There has been a lively discussion on twitter since the Lancet series was published with a range of different views and interpretations of the papers becoming apparent. One example of a particularly strong view that is relevant to this discussion was the statement:
“evidence from multiple guidelines and recent world experts in @TheLancet says manipulation for low back pain is an effective and safe option. Period”.
This is a bold statement and it is worth assessing this in more detail with careful consideration of the NICE guidelines and the Lancet low back pain series. Manipulation / manual therapy is identified as a second-line or adjunctive treatment in both sources. That’s because evidence shows it is not sufficiently effective when used alone. It’s also quite clear that NICE found it difficult to decide whether to recommend manual therapy at all due to lack of evidence of effectiveness. For instance, they say “Where these benefits were observed in the short term follow up they were somewhat inconsistent, and were not maintained in the longer term. Evidence compared to usual care was conflicting and did not consistently show benefit when manual therapy was offered as a single treatment.” Is it therefore appropriate to describe its effectiveness in such strong terms as the statement above? Definitely not. In terms of safety, the Lancet paper makes no statement in this regard. This paper is effectively a meta-analysis of 3 national guidelines and does not assess individual treatments in any depth or make statements about safety. NICE also do not make a clear statement about the safety or otherwise of manipulation / manual therapy for low back pain. However, they do recognise that there are some potential risks as within the guidelines it says “The GDG were aware of possible serious but very rare adverse events that may be related to spinal manipulation”. I’m not sure where the author of the above tweet was looking but it’s quite clear that the NICE guidelines and Lancet paper don’t actually say that manipulation is “an effective and safe option”.
Should manual therapy ever be used for low-back pain?
I’d like to be clear that I’m not suggesting that manual therapy should never be used. The NICE guidelines and the Lancet paper list manual therapy as a second-line or adjunctive therapy, although they recognise that the evidence of effectiveness is limited. There are therefore likely to be a minority of cases where it would be appropriate to try manual therapy provided that fully informed consent is taken including a discussion of the limited evidence of effectiveness and potential risks. However, any practitioner who is using manual therapy for the majority of their patients and / or using it before FIRST using the preferred treatments of self-management and exercise is definitely NOT complying with the guidelines. It would be totally inappropriate for such a therapist to describe themselves as providing “evidence-based treatments”. This is likely to be a significant issue for the vast majority of chiropractors and osteopaths (as well as a subset of physiotherapists) who frequently use manual therapy as the primary treatment for most of their patients with low back pain.
Yet again, we have examples of osteopaths and chiropractors providing misleading information to members of the public in an attempt to get more patients. Osteopaths and chiropractors are trained in manual therapy and they need focus on this and stop pretending that they have the skills to deliver things like an exercise program or psychological support. They should also stop claiming that their treatments are “safe and effective” until they provide evidence to substantiate that claim. There is, however, one thing that both professions are really skilled in and that’s marketing. Whatever the evidence or guidance says, they will find a way to spin it to give the impression that they can deliver the treatment needed. This isn’t in the best interest of members of the public trying to find the right treatment for their own health problems.

### About this task
Answer these from the piece on manipulation for low back pain:
1. How do both the NICE guidelines and the Lancet series identify manipulation / manual therapy?
2. What does the Lancet paper state about the safety of manipulation?
3. What one thing does the piece say both osteopaths and chiropractors are really skilled in?

### Extracted data
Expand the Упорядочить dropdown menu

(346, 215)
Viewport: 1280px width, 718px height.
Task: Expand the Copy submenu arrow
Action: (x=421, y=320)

### Your solution
1. As a second-line or adjunctive treatment.
2. It makes no statement about safety.
3. Marketing.